Punch, September 16, 1903




[“In some London schools the masters are obliged to be good boxers in order to cope with the more unruly of their scholars.”—Daily Paper.]

From the “Sporting Man” of the week after next.

The final bout for the vacant mastership at the Hoxton Road Board School was fought out yesterday under Queensberry rules at the Passive Resistance Auctioneers’ Club between Messrs. Bradley Headstone and Wackford Squeers. The former, who is a London man, was favourite, and 3 to 2 was freely offered on him from the outset. Squeers, who hails from Yorkshire, was handicapped by the loss of an eye, but looked very fit. Indeed, as regards condition, there was little to choose between the two men when they entered the ring. Both had trained to the last ounce, and a keen struggle was anticipated.

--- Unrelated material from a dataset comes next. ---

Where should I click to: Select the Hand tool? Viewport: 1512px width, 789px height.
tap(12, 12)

The referee having explained the conditions of the fight, and cautioned the men against unfair holding and roughing on the ropes, the contest commenced.

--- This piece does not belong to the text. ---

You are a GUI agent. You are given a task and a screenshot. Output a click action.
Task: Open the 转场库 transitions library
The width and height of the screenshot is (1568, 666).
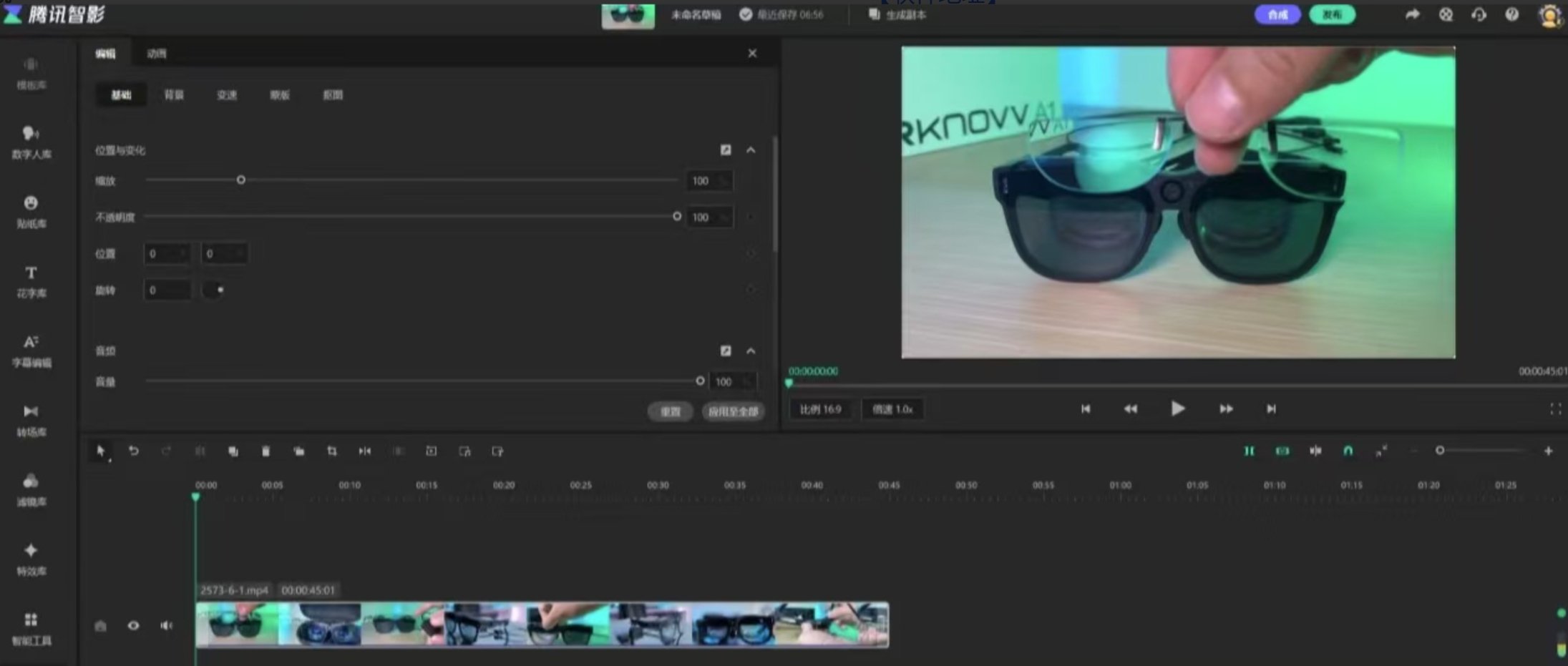pyautogui.click(x=31, y=419)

Round 1.—A quiet round. The men sparred for an opening. At the end of the first minute Headstone landed lightly a the face with his left, but was heavily countered on the body. Clinches were frequent, and in one of these Squeers struck up while the pair were still in holds, and was cautioned by the referee.

Round 2.—Both masters came up to the scratch fresh, and lively rallies ensued. In the last minute Squeers received a hook on the jaw, and went down for six seconds. On rising he cut out the work, rushing his man across the ring. Headstone put in some clean counters. This was Headstone’s round.

Round 3.—This proved to be the last round. Squeers resumed his rushing tactics, but Headstone showed himself to be the cleverer man, and half a minute from the end of the round brought his right across, putting his rival out. Squeers stayed down the full ten seconds, and the referee formally awarded the decision to Headstone, who left the ring as fresh as he had entered it. The new master will take over his duties at once. It is rumoured that Wag Jones, who was at the ringside, and whose pupil, Ike Saunders, is a scholar at the Hoxton Road Board School, is trying to arrange a match between his novice and the new master, and that the winner will fight Bill Bloker, better known as the Hoxton Pet, a member of Standard IV., and the champion of the school, for a purse of £20, provided by the National Sporting Club. Bloker, as our sporting readers do not need to be told, beat the headmaster last June on points in a keenly-contested encounter of fifteen rounds. Saunders’s record, though less sensational, is nevertheless a sufficient index of his form. His best-known fights have been with the masters of Standard II. and Standard V., the former of whom he knocked out in six minutes, losing to the latter, after having had all the best of the exchanges for eight rounds, on a foul. From what we have seen of Mr. Headstone’s prowess with the mittens, we may safely predict an interesting encounter.




Unsigned article as printed; credited to P. G. Wodehouse in the Index to Vol. 125 of Punch.


Bradley Headstone: From Our Mutual Friend by Charles Dickens; in that novel, he is a schoolmaster with a violent, passionate love for Lizzie Hexam.
Wackford Squeers: the cruel headmaster of Dotheboys Hall in Nicholas Nickleby, also by Dickens.